▶ **GIVEN PASSAGE**:
|---|

- Theatrical release poster
- Spanish: Cabeza de perro
- Directed by: Santi Amodeo
- Written by: Santi Amodeo
- Produced by: José Antonio Félez
- Starring: Juan José Ballesta; Adriana Ugarte; Julián Villagrán; Alex O'Dogherty; Juanma Lara; Ana Wagener; Jimmy Roca; Jorge Roelas; Ana Gracia; Mariano Peña; Jordi Dauder; Manuel Alexandre;
- Cinematography: Alex Catalán
- Edited by: José M. G. Moyano
- Music by: Santi Amodeo
- Production companies: Tesela PC; La Zanfoña;
- Distributed by: Alta Classics
- Release date: 6 October 2006;
- Country: Spain
- Language: Spanish

= Doghead (film) =

Doghead (Cabeza de perro) is a 2006 Spanish drama film directed, written and scored by Santi Amodeo starring Juan José Ballesta and Adriana Ugarte.

|---|

▶ **INFORMATION PROVIDED**:
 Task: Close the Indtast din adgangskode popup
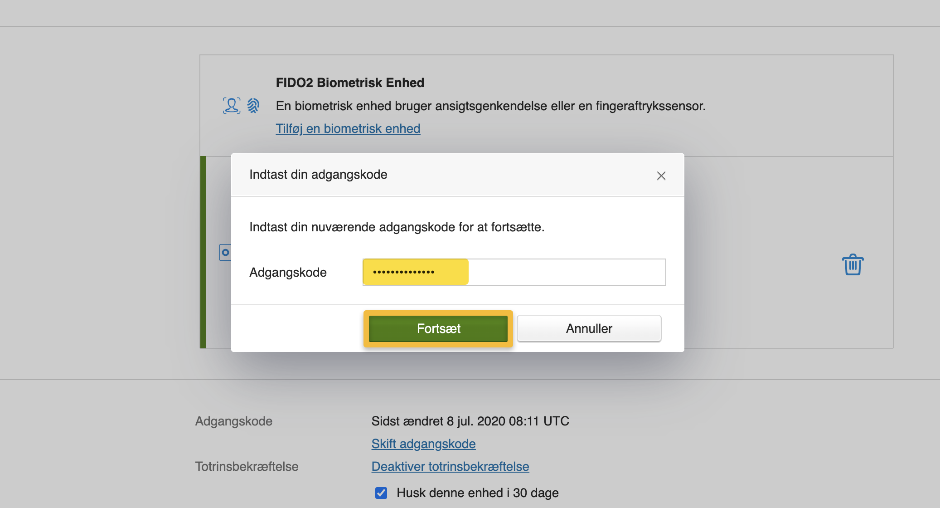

|---|

▶ **OBJECTIVE**: Which company distributed the film, according to the page on Doghead?

▶ **ANSWER FOR THIS EXERCISE**: Alta Classics